Sous les ordres de Vincent Collet, quatre ans après avoir déjà franchi un cap sous les ordres de David Blatt à Istanbul, Will Cummings se rapproche du très haut niveau européen. « Il a vraiment progressé », consent Sacha Giffa. « Déjà, l’an dernier, il nous avait tués lors du match retour (18 points). L’impact qu’il a actuellement est incroyable, il a encore augmenté son niveau. » Et l’ex-Cardiac Kid de lister tout ce qui l’impressionne chez le natif de Jacksonville : « ses capacités de drive », « ses capacités de finition sur les grands » − peut-être inspirée de toutes ses jeunes années passées à regarder son idole Allen Iverson −, son intelligence de jeu, « une vitesse d’exécution incroyable qui fait penser aux grands meneurs que l’on voit en NBA »…
L’heure des grands rendez-vous
Autrement dit, avec Cummings, Boulogne-Levallois a signé l’un des meilleurs coups de recrutement de l’été 2021 en Betclic ÉLITE. L’embauche d’un véritable patron à la mène, soit ce qui a fait défaut toute l’année dernière avec l’erratique Brandon Brown sous les Mets version Jurij Zdovc. « Sans Will, il y a beaucoup de matchs où l’on ne passe pas », pointe Giffa. Ce qui permet au club francilien de figurer en tête du championnat depuis la soirée du 17 octobre, jour de la première défaite de l’ASVEL. Exactement six mois de domination qui n’étaient pas nécessairement prévus au programme, en vertu de la présence du monstre à deux têtes monégasquo-villeurbannais, mais qui ne surprend pas le joueur. « Au vu du talent de mes coéquipiers et du coach, je savais évidemment qu’une telle saison était possible dès le début », assure-t-il. « Le tout était de transformer toutes ces individualités en un vrai collectif, ce que l’on a su faire. C’est même l’un des meilleurs groupes de gars que j’ai connu dans ma carrière. »

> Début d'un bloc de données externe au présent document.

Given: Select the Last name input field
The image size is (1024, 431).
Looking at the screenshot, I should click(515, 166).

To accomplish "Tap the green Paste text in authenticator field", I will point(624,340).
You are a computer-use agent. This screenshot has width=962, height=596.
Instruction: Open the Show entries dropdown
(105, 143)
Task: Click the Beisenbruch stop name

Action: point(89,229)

Si Will Cummings affirme vivre « [sa] plus belle saison d’un point de vue individuel », l’ancien étudiant de Temple sait qu’il sera réellement jugé à l’aune des grosses échéances qui démarrent cette semaine. Mercredi, les Metropolitans 92 recevront Venise en 1/8e de finale de l’EuroCup, un match pour lequel ils vont se « sublimer » a prévenu Vincent Collet. Et l’Américain se verrait bien effectuer un petit doublé personnel, quand bien même le chemin vers le sacre final a été modifié. « C’est complètement différent qu’à l’époque », soupire-t-il. « C’est un one shot, on n’aura pas le droit à l’erreur. Tout peut arriver, ça va être intéressant. » Puis ce sera le moment des playoffs de Betclic ÉLITE, avec les yeux rivés vers le premier titre national de sa carrière, avant une nouvelle croisée des chemins.

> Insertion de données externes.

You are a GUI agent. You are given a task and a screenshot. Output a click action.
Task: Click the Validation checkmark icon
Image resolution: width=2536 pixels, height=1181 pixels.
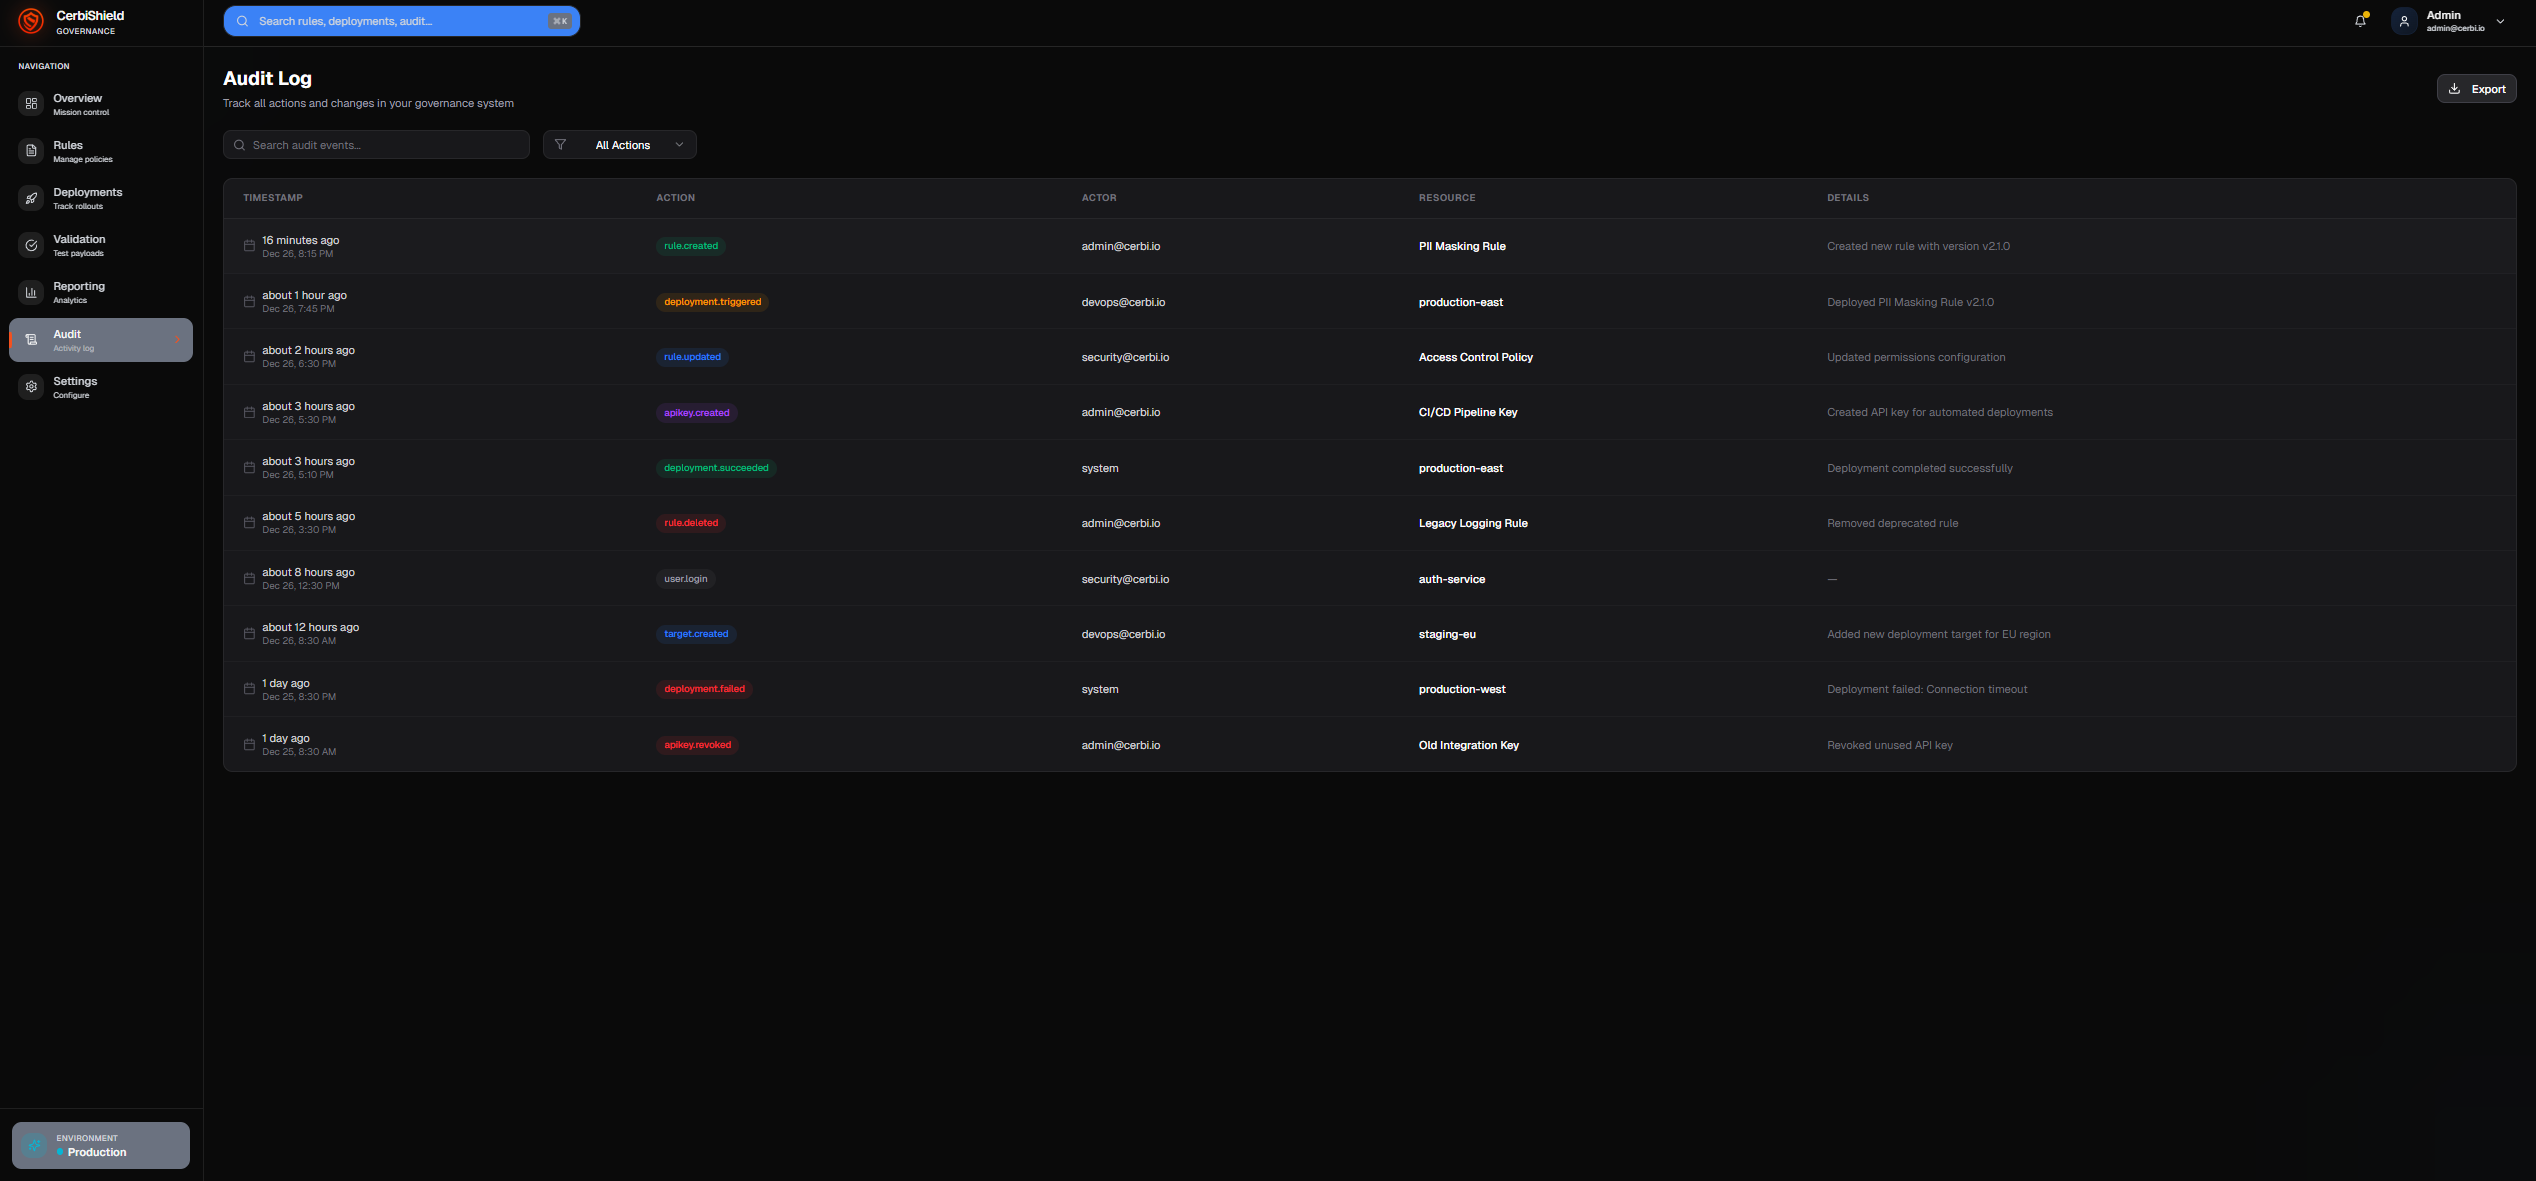[31, 245]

Que faire à l’aube de ses 30 ans, à l’heure du « prime de [sa] carrière » ? Continuer à être « libre » dans un club du calibre des Metropolitans 92, pourquoi pas toujours à Levallois d’ailleurs, ou tenter d’enfin intégrer le gratin européen, lui qui n’a jamais disputé l’EuroLeague ? « Les gens essayent de m’en parler mais je ne regarde pas l’avenir, je me concentre simplement sur le moment présent, je veux juste que l’on continue à gagner. » D’autant plus qu’un titre serait loin d’être immérité pour l’escouade du commandant Cummings. « Que l’on termine premier, deuxième ou troisième de la phase régulière, on a été la meilleure équipe jusque-là cette saison », assène-t-il. Le meilleur joueur de la meilleure équipe, cela vaut bien un trophée de MVP. Même si ce n’est pas réellement sa priorité, on a compris.